Images excluded, reproduce each line of the records exactly as it stands.

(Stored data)
· · · ·
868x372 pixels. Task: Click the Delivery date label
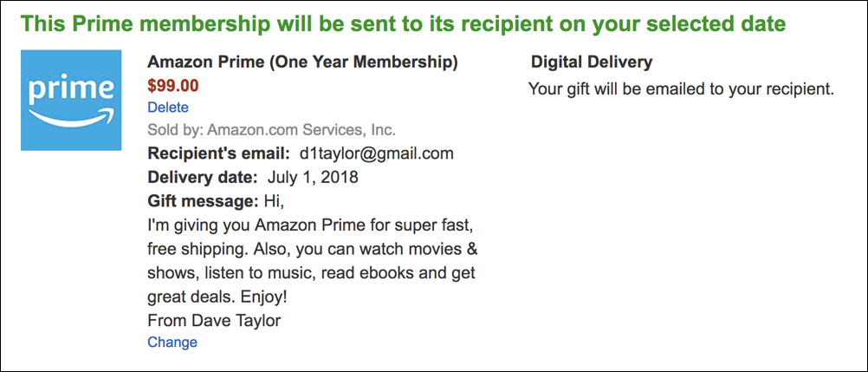coord(203,178)
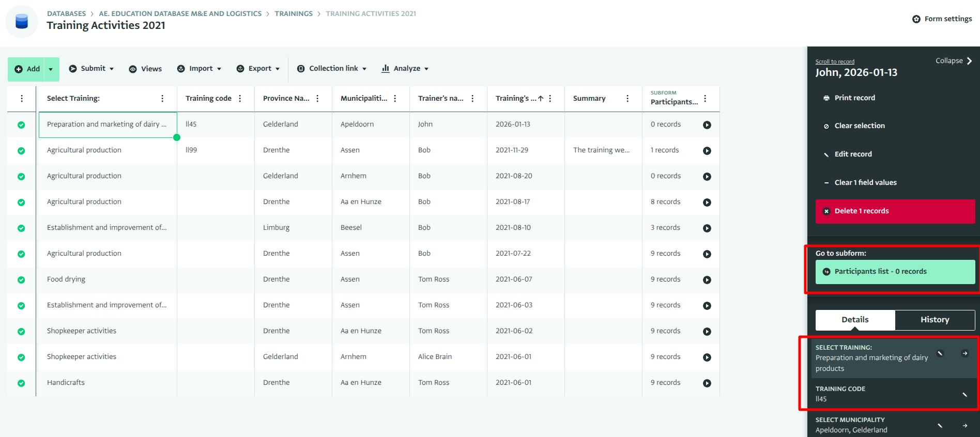Click the Form settings gear icon
This screenshot has width=980, height=437.
tap(916, 19)
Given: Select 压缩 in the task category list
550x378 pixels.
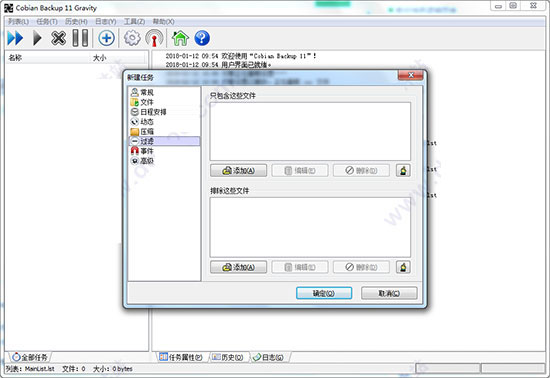Looking at the screenshot, I should (x=142, y=131).
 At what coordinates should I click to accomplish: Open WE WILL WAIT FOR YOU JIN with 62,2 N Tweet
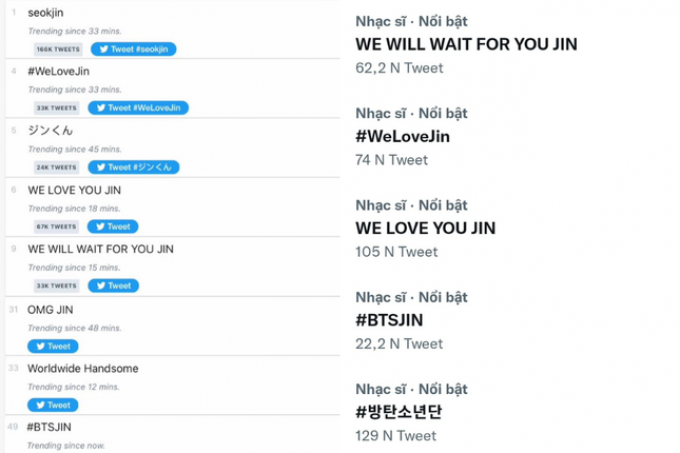(466, 44)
· · · ·
Response below -
868x372 pixels. Task: Click the Delivery date label
coord(203,178)
Click the Form settings gear icon
This screenshot has width=980, height=437.
tap(916, 19)
Given: Select 压缩 in the task category list
550x378 pixels.
Looking at the screenshot, I should (x=142, y=131).
 At what coordinates should I click to accomplish: Open WE WILL WAIT FOR YOU JIN with 62,2 N Tweet
(466, 44)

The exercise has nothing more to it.